Your goal
Copy the records below exactly as they are written.

(Stored data)
________
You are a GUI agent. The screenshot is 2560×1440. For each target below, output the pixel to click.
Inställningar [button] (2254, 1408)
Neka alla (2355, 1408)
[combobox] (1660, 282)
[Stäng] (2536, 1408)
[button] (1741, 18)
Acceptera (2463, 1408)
________
Solved problem
You are a GUI agent. The screenshot is 2560×1440. For each target below, output the pixel to click.
Inställningar [button] (2254, 1408)
Neka alla (2355, 1408)
[combobox] (1660, 282)
[Stäng] (2536, 1408)
[button] (1741, 18)
Acceptera (2463, 1408)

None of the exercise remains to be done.